● Activity
Leave out all images and set down the records exactly as given.

● The data
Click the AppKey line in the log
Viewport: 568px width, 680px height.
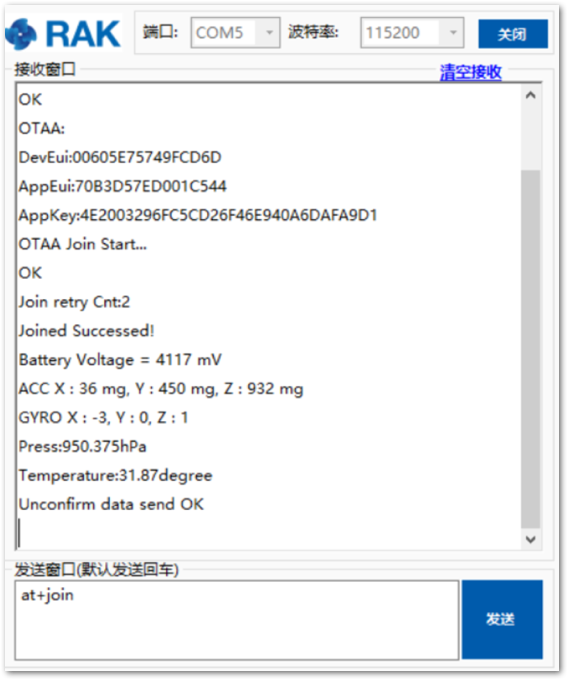198,215
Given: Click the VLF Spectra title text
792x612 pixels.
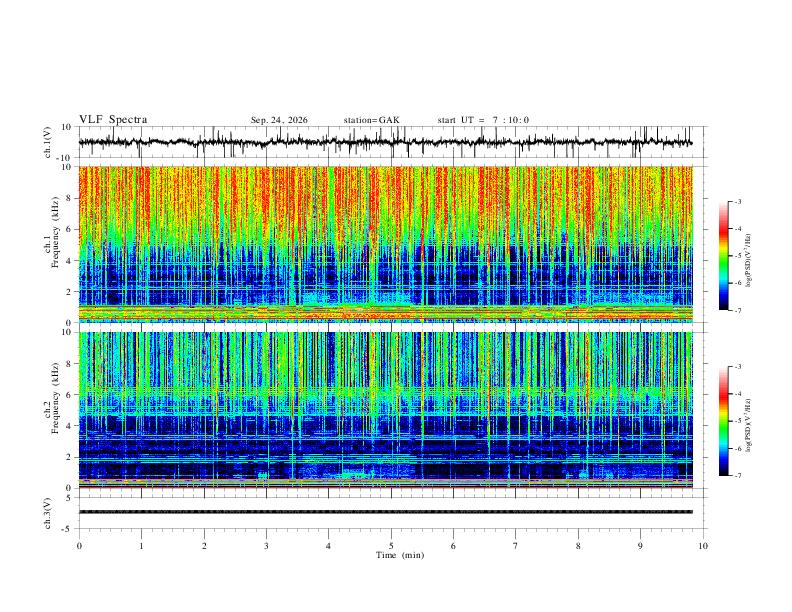Looking at the screenshot, I should pyautogui.click(x=113, y=120).
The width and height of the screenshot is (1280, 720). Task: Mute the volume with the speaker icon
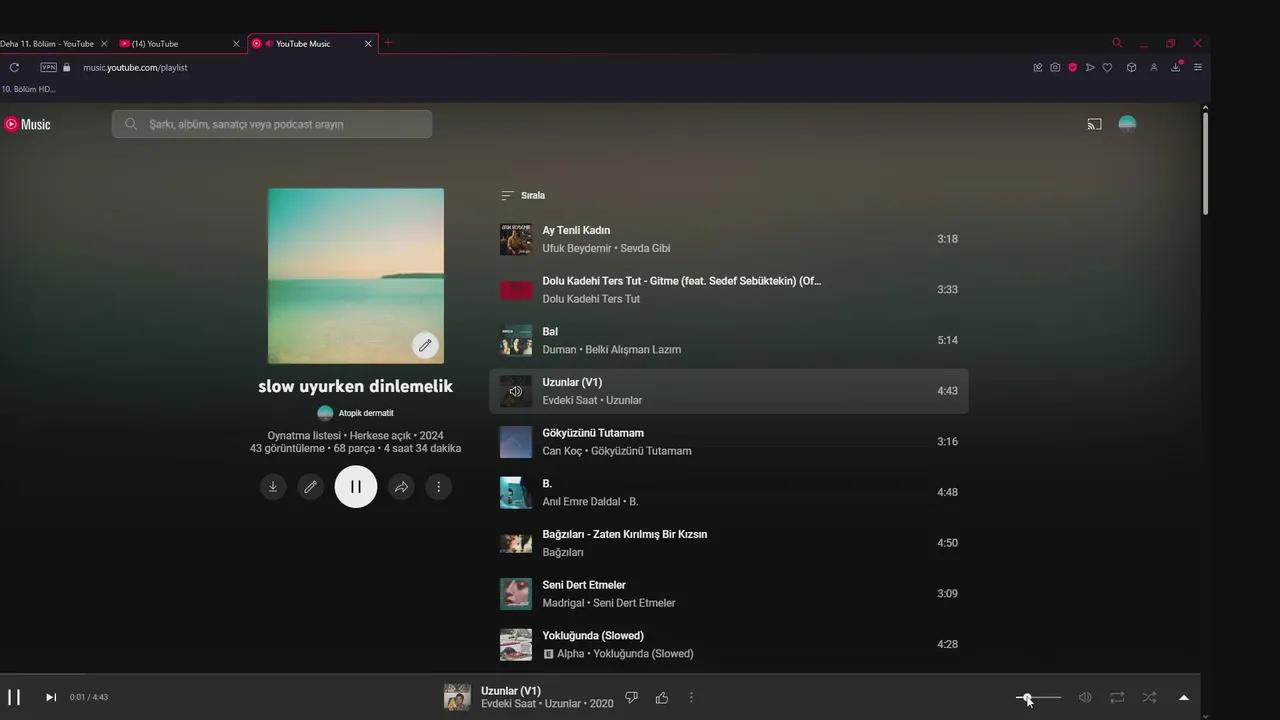click(x=1085, y=697)
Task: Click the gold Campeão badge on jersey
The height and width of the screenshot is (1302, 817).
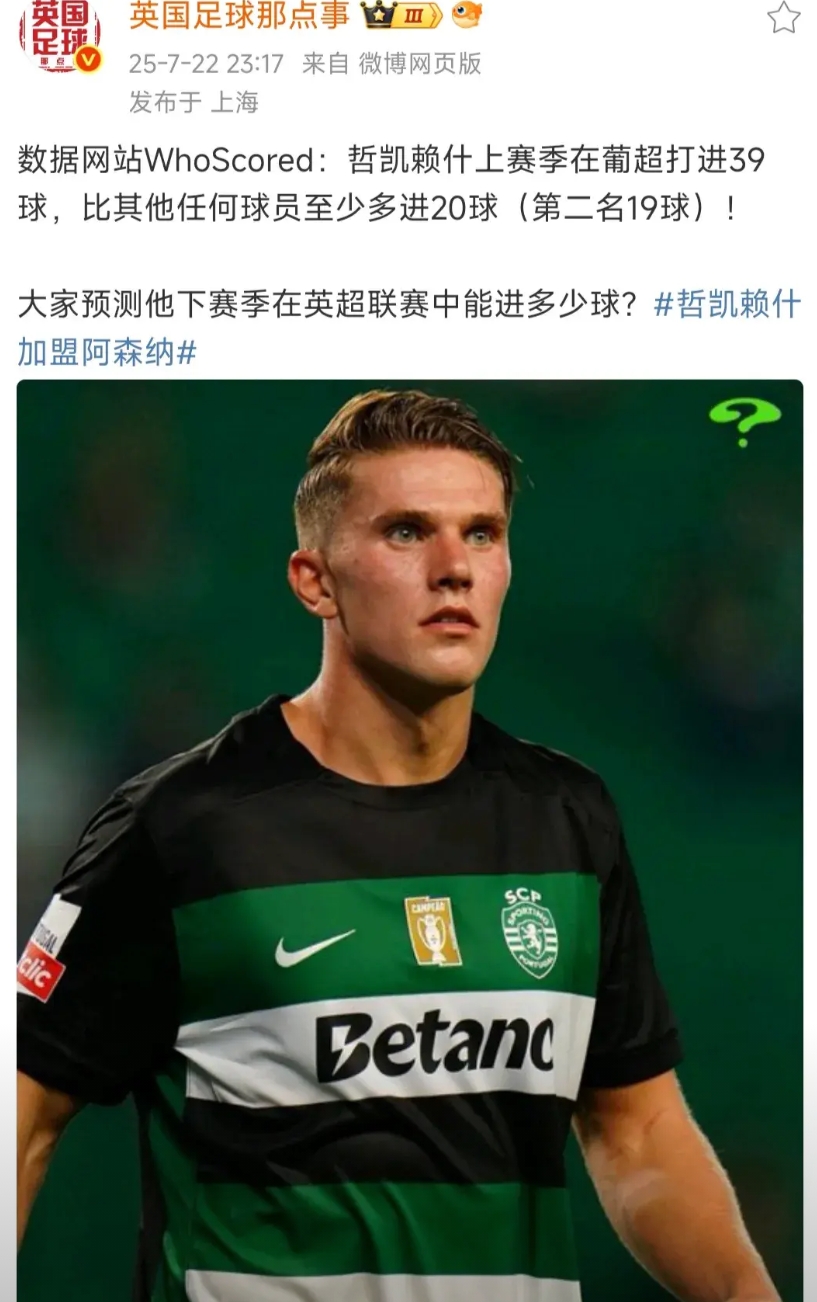Action: [x=433, y=931]
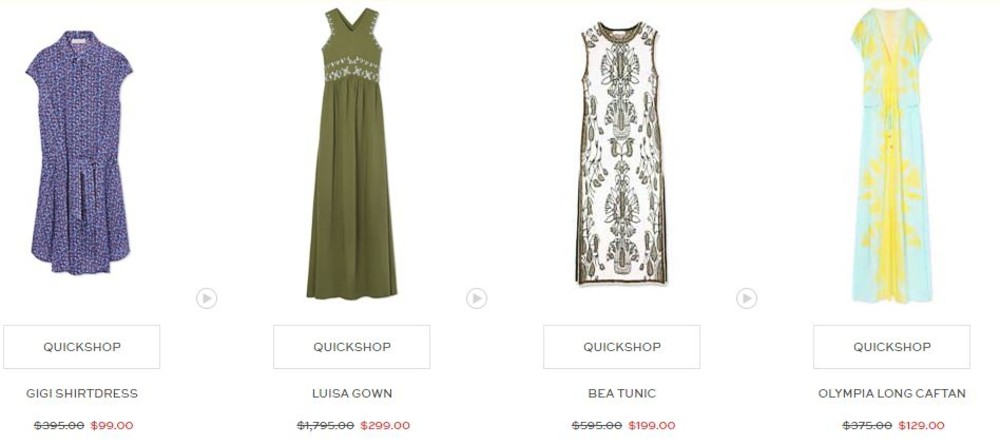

● Exercise answer
Click the AppKey line in the log
Viewport: 568px width, 680px height.
198,215
Given: Click the VLF Spectra title text
792x612 pixels.
Looking at the screenshot, I should pyautogui.click(x=113, y=120).
The width and height of the screenshot is (1280, 720). Task: Mute the volume with the speaker icon
click(x=1085, y=697)
Task: Click the gold Campeão badge on jersey
The height and width of the screenshot is (1302, 817).
Action: [x=433, y=931]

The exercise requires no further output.